Elle eut l’idée de s’en ouvrir à sa mère.

Mais madame de Beaufort ne s’était jamais montrée affectueuse, ni disposée à recevoir ses confidences : et elle y renonça.

Elle partit donc, bouleversée et inquiète.

Une fois au couvent, elle se remit un peu.

Elle devait y trouver son amie Mariette, et la gaieté de la jolie enfant eut bien vite dissipé le léger nuage dont l’ombre avait un moment passé sur sa sérénité.

Et puis, il y avait autre chose.

Depuis huit jours, un changement s’était opéré en elle. Il y avait désormais dans son existence un autre homme que son père.

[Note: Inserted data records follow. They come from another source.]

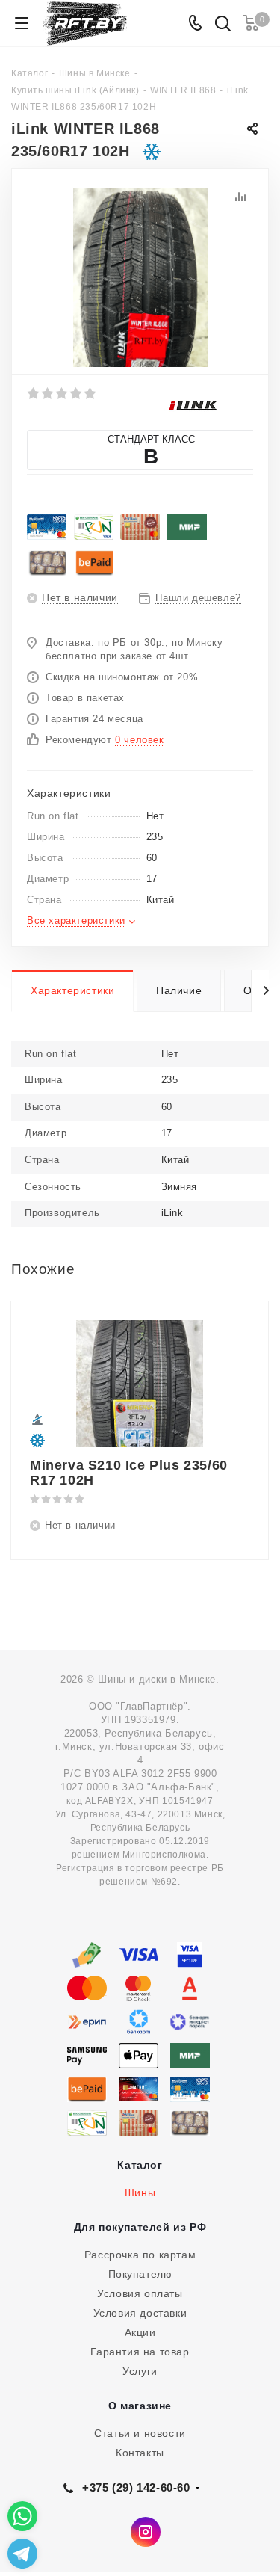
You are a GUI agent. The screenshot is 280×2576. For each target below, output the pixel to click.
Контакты (140, 2453)
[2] (48, 393)
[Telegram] (22, 2554)
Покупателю (140, 2274)
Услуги (140, 2371)
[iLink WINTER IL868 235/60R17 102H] (140, 277)
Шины (140, 2192)
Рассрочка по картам (140, 2255)
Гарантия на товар (139, 2352)
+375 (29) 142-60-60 (136, 2487)
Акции (140, 2332)
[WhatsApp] (22, 2516)
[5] (91, 393)
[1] (34, 393)
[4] (76, 393)
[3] (62, 393)
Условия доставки (140, 2313)
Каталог (139, 2165)
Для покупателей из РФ (140, 2227)
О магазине (140, 2406)
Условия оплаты (139, 2293)
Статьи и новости (140, 2433)
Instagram (146, 2532)
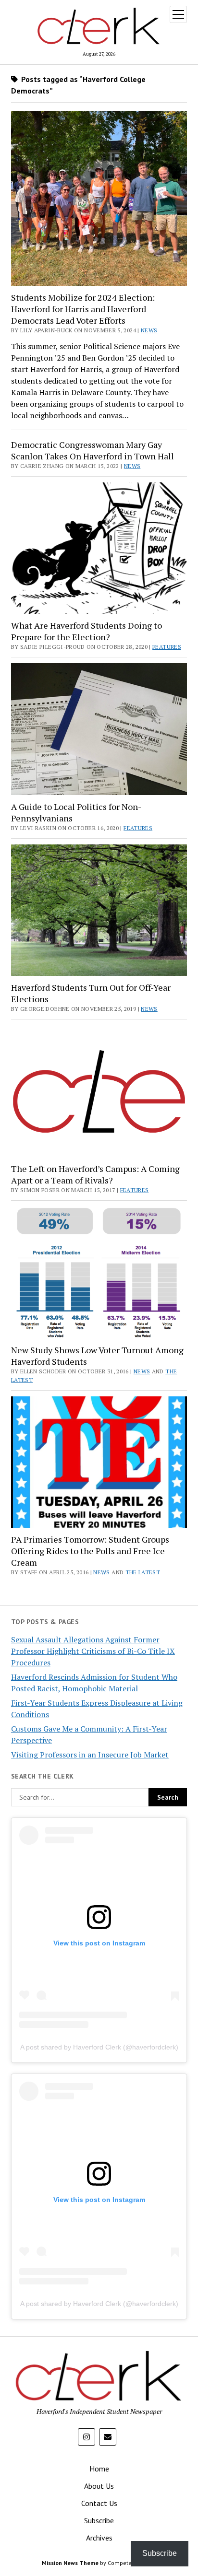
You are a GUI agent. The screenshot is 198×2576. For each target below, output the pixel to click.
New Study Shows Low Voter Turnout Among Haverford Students (97, 1355)
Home (99, 2468)
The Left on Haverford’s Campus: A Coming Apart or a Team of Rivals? (95, 1174)
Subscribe (99, 2520)
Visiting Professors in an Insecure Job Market (90, 1754)
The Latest (143, 1572)
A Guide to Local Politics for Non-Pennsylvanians (76, 812)
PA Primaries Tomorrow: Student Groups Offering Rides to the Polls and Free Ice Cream (90, 1551)
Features (166, 646)
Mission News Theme (70, 2562)
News (149, 330)
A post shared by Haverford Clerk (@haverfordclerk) (99, 2047)
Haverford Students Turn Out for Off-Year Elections (91, 993)
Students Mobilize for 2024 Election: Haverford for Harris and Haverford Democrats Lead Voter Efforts (83, 309)
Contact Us (99, 2503)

C’était bien encore à l’état latent, on peut dire même qu’elle n’en avait pas conscience ; mais à son insu, un sentiment nouveau était né dans son cœur, qui la rendait souvent pensive, la plongeait dans des rêveries sans fin, et quelquefois amenait une rougeur subite à ses joues.

Une fois à Sainte-Marthe, elle se trouva presque heureuse.

Elle était seule. Le monde ne faisait plus son tapage autour d’elle ; elle pouvait rêver et se souvenir tout à son aise.

Cependant, elle savait bien qu’elle ne reverrait plus Gaston ; mais elle était libre de penser à lui, et pour le moment cela lui suffisait.

Aussi, quand un matin elle apprit qu’elle allait se retrouver en sa présence, et que, pendant une heure, elle pourrait lui parler, elle eut comme un éblouissement et n’eut pas la force de repousser cette joie que le ciel lui envoyait.

Edmée n’avait jamais aimé. Elle ignorait avec quelle puissance l’amour s’empare d’un cœur naïf et jeune, et elle s’abandonnait sans défiance à cette ivresse inconnue qui l’inondait.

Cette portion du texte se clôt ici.